Bloomberg reported Barclays Plc President, Robert Diamond, on September 15, 2009 as telling the British Broadcasting Corporation’s Radio 4: “There isn’t any banking without risk” and that anyone who can’t take chances should leave the industry. “We need banks that are confident and banks that are willing to take risks,” to “get the economy going again.” Anyone unwilling to take risks should “get out of banking,” he added.
 
These words are disconcerting. Mr. Diamond's advocacy of risk-taking while the world is still suffering from the nasty effects of the worst financial meltdown since the Great Depression, caused primarily by the recklessness of risk-takers, is breathtakingly irresponsible, arrogant, insensitive, and disrespectful to the millions of people who lost their livelihood and to the investors who lost their life's saving in the East and the West. Mr. Diamond's words, however, are not surprising. He echoes the risk-taking culture of the investment industry, to which he belongs, instead of the culture of bankers. A banker would echo, instead, the words of U.S. Comptroller of the Currency and later Secretary of the Treasury, Mr. Hugh McCulloch, who wrote in December 1863 to all national banks what has become like a banker’s bible:
 
“Let no loans be made that are not secured beyond a reasonable contingency. Do nothing to encourage speculation. Give facilities only to legitimate and prudent transactions.
“Distribute your loans rather than concentrate them in a few hands. Large borrowers are apt to control the bank.
“If you have reasons to distrust the integrity of a customer, close his account. Never deal with a rascal under the impression that you can prevent him from cheating you.
“Pay your officers such salaries as will enable them to live comfortably and respectably without stealing, and require of them their entire services. If an officer lives beyond his income, dismiss him.
“The capital of a bank should be reality, not a fiction.

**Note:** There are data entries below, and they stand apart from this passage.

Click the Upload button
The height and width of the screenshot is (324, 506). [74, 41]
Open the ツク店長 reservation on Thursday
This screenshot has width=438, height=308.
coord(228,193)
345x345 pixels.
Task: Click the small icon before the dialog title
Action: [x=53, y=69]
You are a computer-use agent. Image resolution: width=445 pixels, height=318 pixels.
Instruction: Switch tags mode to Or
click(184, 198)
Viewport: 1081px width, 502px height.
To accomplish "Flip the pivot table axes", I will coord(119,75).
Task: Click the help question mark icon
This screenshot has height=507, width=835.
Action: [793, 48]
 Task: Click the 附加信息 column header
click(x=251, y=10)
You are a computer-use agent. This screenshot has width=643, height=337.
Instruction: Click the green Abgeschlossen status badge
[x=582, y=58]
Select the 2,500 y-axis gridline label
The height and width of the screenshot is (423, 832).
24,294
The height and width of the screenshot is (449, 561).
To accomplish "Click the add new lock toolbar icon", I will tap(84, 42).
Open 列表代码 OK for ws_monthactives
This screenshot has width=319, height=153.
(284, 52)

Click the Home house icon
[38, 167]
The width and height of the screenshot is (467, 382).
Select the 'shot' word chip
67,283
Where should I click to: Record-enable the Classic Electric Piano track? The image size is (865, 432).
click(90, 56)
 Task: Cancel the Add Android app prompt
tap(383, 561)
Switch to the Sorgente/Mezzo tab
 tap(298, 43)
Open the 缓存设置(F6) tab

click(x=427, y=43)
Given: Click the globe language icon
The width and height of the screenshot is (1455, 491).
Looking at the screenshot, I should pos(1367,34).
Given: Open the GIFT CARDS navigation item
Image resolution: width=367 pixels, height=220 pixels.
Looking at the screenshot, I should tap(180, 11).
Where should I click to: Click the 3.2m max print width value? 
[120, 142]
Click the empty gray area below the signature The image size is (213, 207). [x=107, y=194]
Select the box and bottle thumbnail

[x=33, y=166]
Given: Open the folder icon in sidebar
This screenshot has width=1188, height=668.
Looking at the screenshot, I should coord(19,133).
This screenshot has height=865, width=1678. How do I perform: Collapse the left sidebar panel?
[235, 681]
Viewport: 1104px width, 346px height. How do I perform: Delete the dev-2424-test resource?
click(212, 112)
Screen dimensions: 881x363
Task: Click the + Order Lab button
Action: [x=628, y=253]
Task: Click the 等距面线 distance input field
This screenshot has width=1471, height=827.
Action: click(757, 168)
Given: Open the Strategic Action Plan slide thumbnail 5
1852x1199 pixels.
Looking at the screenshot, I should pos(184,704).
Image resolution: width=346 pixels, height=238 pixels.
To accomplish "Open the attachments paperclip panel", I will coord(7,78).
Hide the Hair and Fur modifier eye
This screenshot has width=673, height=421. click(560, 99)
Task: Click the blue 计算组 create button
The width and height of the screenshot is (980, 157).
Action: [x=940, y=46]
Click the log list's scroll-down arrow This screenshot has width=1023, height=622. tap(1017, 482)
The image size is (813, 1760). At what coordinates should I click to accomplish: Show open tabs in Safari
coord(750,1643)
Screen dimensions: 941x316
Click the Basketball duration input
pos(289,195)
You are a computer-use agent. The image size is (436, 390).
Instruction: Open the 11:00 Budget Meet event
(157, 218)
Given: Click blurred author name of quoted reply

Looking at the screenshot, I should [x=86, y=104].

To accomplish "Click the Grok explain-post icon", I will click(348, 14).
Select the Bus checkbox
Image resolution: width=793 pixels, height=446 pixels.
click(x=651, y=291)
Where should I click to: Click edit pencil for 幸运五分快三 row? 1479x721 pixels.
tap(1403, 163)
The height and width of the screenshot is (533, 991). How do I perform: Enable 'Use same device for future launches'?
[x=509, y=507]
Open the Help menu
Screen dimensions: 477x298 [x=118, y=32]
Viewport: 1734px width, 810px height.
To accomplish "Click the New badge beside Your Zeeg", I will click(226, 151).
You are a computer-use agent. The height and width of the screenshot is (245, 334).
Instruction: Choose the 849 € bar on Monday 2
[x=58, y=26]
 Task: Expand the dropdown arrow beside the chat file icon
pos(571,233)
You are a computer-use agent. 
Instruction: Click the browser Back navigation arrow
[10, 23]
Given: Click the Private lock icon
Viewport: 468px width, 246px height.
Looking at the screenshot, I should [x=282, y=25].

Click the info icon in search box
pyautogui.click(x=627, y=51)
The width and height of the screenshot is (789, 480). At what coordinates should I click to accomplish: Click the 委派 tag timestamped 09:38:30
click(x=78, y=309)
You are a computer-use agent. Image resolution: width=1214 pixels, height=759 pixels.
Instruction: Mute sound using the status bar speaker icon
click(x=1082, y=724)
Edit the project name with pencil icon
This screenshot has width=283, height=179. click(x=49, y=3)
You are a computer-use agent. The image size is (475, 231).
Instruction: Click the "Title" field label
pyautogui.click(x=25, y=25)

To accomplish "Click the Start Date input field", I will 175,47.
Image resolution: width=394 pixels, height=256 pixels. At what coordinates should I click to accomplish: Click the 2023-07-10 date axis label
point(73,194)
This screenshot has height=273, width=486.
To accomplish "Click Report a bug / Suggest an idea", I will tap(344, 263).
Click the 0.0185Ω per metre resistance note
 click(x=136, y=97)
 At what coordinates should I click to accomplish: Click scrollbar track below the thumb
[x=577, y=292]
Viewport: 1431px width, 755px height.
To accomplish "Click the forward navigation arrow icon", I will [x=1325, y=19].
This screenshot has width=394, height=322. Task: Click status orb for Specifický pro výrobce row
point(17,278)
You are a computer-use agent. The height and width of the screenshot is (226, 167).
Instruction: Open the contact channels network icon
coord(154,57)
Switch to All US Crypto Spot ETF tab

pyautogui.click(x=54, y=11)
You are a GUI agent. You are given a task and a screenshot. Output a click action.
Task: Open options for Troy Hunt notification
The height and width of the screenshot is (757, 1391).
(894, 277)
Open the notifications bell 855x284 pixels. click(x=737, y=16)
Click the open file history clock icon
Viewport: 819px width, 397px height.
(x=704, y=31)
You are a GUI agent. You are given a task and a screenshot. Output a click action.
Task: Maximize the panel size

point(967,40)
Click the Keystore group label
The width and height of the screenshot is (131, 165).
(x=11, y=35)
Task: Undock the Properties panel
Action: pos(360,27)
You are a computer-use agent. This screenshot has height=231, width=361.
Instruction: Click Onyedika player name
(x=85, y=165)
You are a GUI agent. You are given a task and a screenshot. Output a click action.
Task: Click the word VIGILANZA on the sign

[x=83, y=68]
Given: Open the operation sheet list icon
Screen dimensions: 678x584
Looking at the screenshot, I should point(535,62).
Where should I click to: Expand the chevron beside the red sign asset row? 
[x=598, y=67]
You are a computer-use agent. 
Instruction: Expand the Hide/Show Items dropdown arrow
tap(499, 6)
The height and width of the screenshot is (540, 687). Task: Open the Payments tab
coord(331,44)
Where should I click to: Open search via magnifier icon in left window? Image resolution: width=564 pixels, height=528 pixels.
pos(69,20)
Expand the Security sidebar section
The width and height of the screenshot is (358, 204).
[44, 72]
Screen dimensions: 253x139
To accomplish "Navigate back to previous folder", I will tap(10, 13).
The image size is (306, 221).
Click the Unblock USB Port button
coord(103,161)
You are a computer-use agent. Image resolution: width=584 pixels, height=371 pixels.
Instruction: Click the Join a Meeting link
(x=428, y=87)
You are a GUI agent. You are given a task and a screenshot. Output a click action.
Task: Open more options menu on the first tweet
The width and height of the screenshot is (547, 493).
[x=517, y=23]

“Pursue a straightforward, upright, legitimate banking business. ‘Splendid financing’ is not legitimate banking, and ‘splendid financiers’ in banking are generally either humbugs or rascals.”
 
Investment companies are not banks. Investment companies are prohibited from taking customers' deposits and from using the word “bank” in their name. Banks are the only institutions mandated to take customers' deposits. While it is true that “there isn’t any banking without risk,” banks have evolved a culture of regulation, controls, caution, and aversion for excessive risk-taking in order to safeguard society’s saving.
 
For some sixty years banks were kept separate from investment firms. The repeal in 1999 of the Glass-Steagall Act of 1933 in the US removed the wall that separated banks from non-bank financial companies.  Post Glass-Steagall,  banks were cobbled together with investment, insurance, and brokerage companies. Non-bankers, “rascals” and “splendid financiers” took control of people’s saving. Together, gambling instincts and a blinding ambition to get rich quickly through claiming millions of dollars annually in bonuses engendered an era of recklessness and go-go banking, contaminating the once cautious commercial banking culture and bringing the entire banking systems in the United States, United Kingdom, and many other countries close to collapse, had it not been for the hundreds of billions of dollars in taxpayers' rescue money.
 
Society’s saving should be protected from gamblers, rascals, and splendid financiers.
 
Glass-Steagall Act should be reinstated. It is significant that five former US Treasury Secretaries, Republicans and Democrats, said in a letter to The Wall Street Journal in February 2010 that banks benefiting from public support by means of access to the Federal Reserve and FDIC insurance should not engage in speculative trading activities unrelated to essential bank services.
 
Politicians, bankers, and lobbyists who argue against the reinstatement of Glass-Steagall because no major bank had collapsed in 2008--only investment companies, like Bear Stearns and Lehman Brothers, are disingenuous. Their argument ignores important facts. First, the major banks would have collapsed had it not been for decisive government rescue. US Secretary of the Treasury, Timothy Geithner revealed in December 2009 that “the entire U.S. financial system and all the major firms in the country, and even small banks across the country, were at that moment at the middle of a classic run, a classic bank run". Geithner said further that "without the government’s extraordinary rescue measures, the entire financial system was on the verge of collapse", and that "none of them would have survived” had the government stood aside and let the crisis run its course.  Secondly, the collapse of investment companies generally happens because such companies do not have a lender of last resort nor do they have a customer deposit base to rely upon when their loans mature at times of tight liquidity and when no lender would roll-over those maturing loans or extend new credit. Further, yesterday's investment companies that had merged with banking institutions and became investment departments within those banks were protected by trillions of dollars in customers deposits plus central bank's protection as lender of last resort, notwithstanding the damage that these investment pockets had inflicted on the financial integrity and the net worth  of their parent banks, which forced the government to come to the rescue in 2008.
 
I would like to recount a personal experience I had some three decades ago, which showed me a most vivid example of how sacred protecting other people’s money can be. This experience was at the hand of a self-taught man, Saleh Abdulaziz Al-Rajhi in Riyadh. Over lunch, at the home of his brother Sulaiman, an assistant of Sheikh Saleh proposed to him a profitable transaction that seemed innocuous enough in its risk profile. Sheikh Saleh, with his calm dignified manner responded: “But this is our depositors’ money. We cannot do anything risky with it”. Wow! Just compare this attitude with the kind of loud calls to risk-taking by some of those who have the audacity in this Post-Glass-Steagall age to call themselves “bankers” and who demand that anyone unwilling to take risks should “get out of banking”.